Mar 23: One-time protégé of the great Arthur Rubinstein, Janina Fialkowska brings her pianistic sensibility to an all-Chopin recital at the Aurora Cultural Centre.
Mar 27: The U of T Faculty of Music presents the dedicated and dependable Gryphon Trio performing Beethoven’s buoyant Piano Trio Op.11, Dinuk Wijeratne’s Love Triangle and Brahms’ romantic signpost, the Piano Quartet No.1 in G Minor Op.25. Currently artists-in-residence at the faculty, the Gryphon is joined by guest violist Ethan Filner for the Brahms.
Apr 1: The indefatigable Angela Park joins Canadian Sinfonietta’s first violinist, Joyce Lai, and first cellist, András Weber, for an evening of chamber music by Rachmaninoff, Handel-Halvorsen and An-Lun Huang.
Apr 1, 2: Tokyo-born, Montreal-raised Karen Gomyo brings her superb musicianship to Beethoven’s splendid Violin Concerto. Young American, Robert Trevino, also conducts the TSO in the 1947 version of Stravinsky’s Petrushka rooted in Russian folklore and melody. Apr 6, 7: TSO favourite Thomas Dausgaard returns to conduct Deryck Cooke’s version of Mahler’s magnificent Symphony No.10; TSO principal cellist Joseph Johnson is the soloist in Schumann’s ravishing Cello Concerto in A Minor Op.129, the opening work on the program.
Apr 2: Pianist Anton Nel, fresh from two masterclasses on March 31, performs Mozart and Schumann in a free concert (tickets required; available from March 2) in Mazzoleni Hall.
Apr 7: Bravo Niagara!

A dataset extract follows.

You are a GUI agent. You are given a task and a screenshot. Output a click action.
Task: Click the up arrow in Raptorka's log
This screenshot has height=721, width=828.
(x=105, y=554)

Festival of the Arts presents pianist Jon Kimura Parker in a fascinating program comprised of Beethoven’s formidable Appassionata Sonata, Ravel’s shimmering Jeux d’eau, Alexina Louie’s Scenes from a Jade Terrace and two movie-themed pastiches by William Hirtz: Bernard Herrmann Fantasy and Fantasy on the Wizard of Oz.
Paul Ennis is the managing editor of The WholeNote.